▶ _Problem details_
Can you print the listing below line for line, changing nothing?

▶ _Supplied information_
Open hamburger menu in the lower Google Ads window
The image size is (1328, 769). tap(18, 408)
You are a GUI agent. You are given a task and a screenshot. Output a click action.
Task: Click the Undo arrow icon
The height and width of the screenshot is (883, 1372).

▶ _Solution for this problem_
Open hamburger menu in the lower Google Ads window
The image size is (1328, 769). tap(18, 408)
You are a GUI agent. You are given a task and a screenshot. Output a click action.
Task: Click the Undo arrow icon
The height and width of the screenshot is (883, 1372).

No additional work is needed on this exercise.